TEXTE ÉTUDIÉ |
▼

Volontiers grande gueule mais d'un naturel timide, il a les audaces du faible. Il
sait être patient, ramper s'il le faut, puis attaquer subitement. Il sait
aussi se montrer attentif, possessif, au risque d'étouffer sa proie. Il inspire
crainte et fascination.
Le fonctionnement de la
boutique l'intéresse et l'inquiète : il croit en être un dirigeant important
alors qu’il est l’exécutant de décisions prises sans lui.
Directeur d'un établissement régional dans une grande structure en apparence déconcentrée,
il téléphone MMS (matin, midi et soir) à la DG pour s'assurer de la conformité
des décisions qu'il prend en toute autonomie.
La savonnette
On l’appelle aussi « homme
à tout faire », « pâte à modeler », « consultant maison ». Il est
arrivé par hasard dans l’entreprise. C’est un généraliste capable de
s’adapter à tous les contextes et de s’intéresser à n’importe quelle
mission. Il touche à tout, parfois avec succès.
Personne ne saurait dire quelle
est sa spécialité. Si l’on cherche dans quel métier le classer, il glisse
des mains : on ne sait pas par quel bout le prendre.

▲

TRAVAIL DEMANDÉ |
**A.** Transcrivez le passage du texte sur les profils en entreprise qui débute par « Directeur d'un établissement » et s'achève sur « parfois avec succès. ».
**B.** Dans le texte sur les profils en entreprise, présentez sous forme de liste le paragraphe commençant par « On l'appelle aussi » en conservant ses faits principaux.

[Entrées de données collectées]
▼

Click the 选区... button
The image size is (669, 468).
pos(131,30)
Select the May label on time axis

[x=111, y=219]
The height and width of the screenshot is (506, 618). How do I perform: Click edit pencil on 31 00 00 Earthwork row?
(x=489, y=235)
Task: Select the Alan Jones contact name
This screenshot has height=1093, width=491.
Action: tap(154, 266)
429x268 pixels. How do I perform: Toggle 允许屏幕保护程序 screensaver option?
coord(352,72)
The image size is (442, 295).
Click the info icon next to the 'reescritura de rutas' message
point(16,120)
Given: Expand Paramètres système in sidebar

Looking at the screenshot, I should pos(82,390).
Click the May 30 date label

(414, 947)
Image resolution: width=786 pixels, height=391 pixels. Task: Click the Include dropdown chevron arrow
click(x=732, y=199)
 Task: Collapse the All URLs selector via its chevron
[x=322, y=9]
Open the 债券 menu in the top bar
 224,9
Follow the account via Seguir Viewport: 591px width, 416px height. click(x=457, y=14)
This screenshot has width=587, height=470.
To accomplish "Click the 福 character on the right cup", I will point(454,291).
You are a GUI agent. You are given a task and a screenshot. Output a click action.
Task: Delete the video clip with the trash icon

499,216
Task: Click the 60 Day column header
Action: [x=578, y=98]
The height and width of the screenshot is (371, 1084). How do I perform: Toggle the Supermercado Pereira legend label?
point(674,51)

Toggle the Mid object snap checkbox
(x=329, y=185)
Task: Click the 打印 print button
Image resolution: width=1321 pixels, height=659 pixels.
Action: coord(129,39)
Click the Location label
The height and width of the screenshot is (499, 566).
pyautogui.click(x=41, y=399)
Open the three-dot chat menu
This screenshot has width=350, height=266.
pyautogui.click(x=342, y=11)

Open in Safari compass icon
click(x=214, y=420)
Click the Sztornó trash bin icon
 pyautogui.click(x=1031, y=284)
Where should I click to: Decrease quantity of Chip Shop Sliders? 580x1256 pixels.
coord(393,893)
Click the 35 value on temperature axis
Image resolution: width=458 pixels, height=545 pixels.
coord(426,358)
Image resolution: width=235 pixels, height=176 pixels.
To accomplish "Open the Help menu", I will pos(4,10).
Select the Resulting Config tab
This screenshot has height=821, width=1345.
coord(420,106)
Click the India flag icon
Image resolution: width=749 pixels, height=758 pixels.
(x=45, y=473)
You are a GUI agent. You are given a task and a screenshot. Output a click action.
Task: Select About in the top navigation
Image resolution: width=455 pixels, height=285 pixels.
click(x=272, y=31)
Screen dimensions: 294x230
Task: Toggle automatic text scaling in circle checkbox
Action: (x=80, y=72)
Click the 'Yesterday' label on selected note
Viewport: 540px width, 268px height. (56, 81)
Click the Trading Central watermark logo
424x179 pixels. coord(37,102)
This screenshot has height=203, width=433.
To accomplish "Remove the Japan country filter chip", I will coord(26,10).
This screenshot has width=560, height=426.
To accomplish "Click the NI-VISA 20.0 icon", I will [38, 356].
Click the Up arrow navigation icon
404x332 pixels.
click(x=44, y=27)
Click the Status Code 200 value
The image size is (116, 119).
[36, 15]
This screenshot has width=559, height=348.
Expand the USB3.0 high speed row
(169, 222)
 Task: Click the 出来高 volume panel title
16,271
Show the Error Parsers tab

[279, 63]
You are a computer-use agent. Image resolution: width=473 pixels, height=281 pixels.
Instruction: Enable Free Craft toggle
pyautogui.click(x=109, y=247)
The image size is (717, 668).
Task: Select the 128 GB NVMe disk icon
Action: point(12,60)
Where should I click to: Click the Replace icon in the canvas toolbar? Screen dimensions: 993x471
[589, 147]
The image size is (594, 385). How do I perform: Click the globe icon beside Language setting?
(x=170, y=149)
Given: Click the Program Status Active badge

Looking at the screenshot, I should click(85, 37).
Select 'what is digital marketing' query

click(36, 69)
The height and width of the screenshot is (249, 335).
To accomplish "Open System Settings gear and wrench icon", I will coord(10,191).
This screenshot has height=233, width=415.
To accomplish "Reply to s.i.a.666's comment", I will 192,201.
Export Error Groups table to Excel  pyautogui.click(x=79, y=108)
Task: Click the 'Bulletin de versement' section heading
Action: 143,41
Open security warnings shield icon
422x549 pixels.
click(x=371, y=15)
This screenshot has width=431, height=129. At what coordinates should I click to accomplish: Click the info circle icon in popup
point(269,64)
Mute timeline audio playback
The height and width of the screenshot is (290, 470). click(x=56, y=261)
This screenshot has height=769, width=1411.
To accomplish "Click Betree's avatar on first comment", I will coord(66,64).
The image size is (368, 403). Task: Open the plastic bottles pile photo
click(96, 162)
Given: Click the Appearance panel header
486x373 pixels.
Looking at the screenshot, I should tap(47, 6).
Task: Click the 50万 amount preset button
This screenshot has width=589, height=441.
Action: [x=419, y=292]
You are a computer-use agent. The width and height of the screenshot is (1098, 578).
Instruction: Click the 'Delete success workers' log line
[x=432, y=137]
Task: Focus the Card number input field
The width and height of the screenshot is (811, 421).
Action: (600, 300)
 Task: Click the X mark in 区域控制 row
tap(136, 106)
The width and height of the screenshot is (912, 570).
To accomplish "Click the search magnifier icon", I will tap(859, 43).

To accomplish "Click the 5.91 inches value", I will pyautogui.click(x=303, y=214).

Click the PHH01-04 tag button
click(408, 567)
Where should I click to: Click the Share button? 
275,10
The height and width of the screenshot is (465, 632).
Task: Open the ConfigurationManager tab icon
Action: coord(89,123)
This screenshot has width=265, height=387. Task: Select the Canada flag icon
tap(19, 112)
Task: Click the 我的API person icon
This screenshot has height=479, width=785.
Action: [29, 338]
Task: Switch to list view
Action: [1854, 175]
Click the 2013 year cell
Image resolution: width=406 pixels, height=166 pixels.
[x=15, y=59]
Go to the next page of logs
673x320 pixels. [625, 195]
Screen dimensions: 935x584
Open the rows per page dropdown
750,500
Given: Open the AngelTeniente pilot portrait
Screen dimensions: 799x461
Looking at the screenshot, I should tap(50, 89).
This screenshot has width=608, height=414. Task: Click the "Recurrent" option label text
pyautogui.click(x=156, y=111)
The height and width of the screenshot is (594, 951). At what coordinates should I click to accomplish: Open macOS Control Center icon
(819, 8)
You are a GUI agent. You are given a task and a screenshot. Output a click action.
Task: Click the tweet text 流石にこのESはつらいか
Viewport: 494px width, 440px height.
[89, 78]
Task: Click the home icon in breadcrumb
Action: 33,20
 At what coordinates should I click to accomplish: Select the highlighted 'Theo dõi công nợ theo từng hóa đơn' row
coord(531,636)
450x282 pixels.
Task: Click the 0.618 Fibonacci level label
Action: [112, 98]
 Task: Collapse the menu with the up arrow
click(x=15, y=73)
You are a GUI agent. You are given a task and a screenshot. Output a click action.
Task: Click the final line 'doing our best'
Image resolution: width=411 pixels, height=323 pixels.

▲

CORRIGÉ |
**A.**
Directeur d'un établissement régional dans une grande structure en apparence déconcentrée,
il téléphone MMS (matin, midi et soir) à la DG pour s'assurer de la conformité
des décisions qu'il prend en toute autonomie.
La savonnette
On l’appelle aussi « homme
à tout faire », « pâte à modeler », « consultant maison ». Il est
arrivé par hasard dans l’entreprise. C’est un généraliste capable de
s’adapter à tous les contextes et de s’intéresser à n’importe quelle
mission. Il touche à tout, parfois avec succès.

**B.**
- Surnoms : « homme à tout faire », « pâte à modeler », « consultant maison ».
- Arrivé par hasard dans l'entreprise.
- Généraliste capable de s'adapter à tous les contextes et de s'intéresser à n'importe quelle mission.
- Touche à tout, parfois avec succès.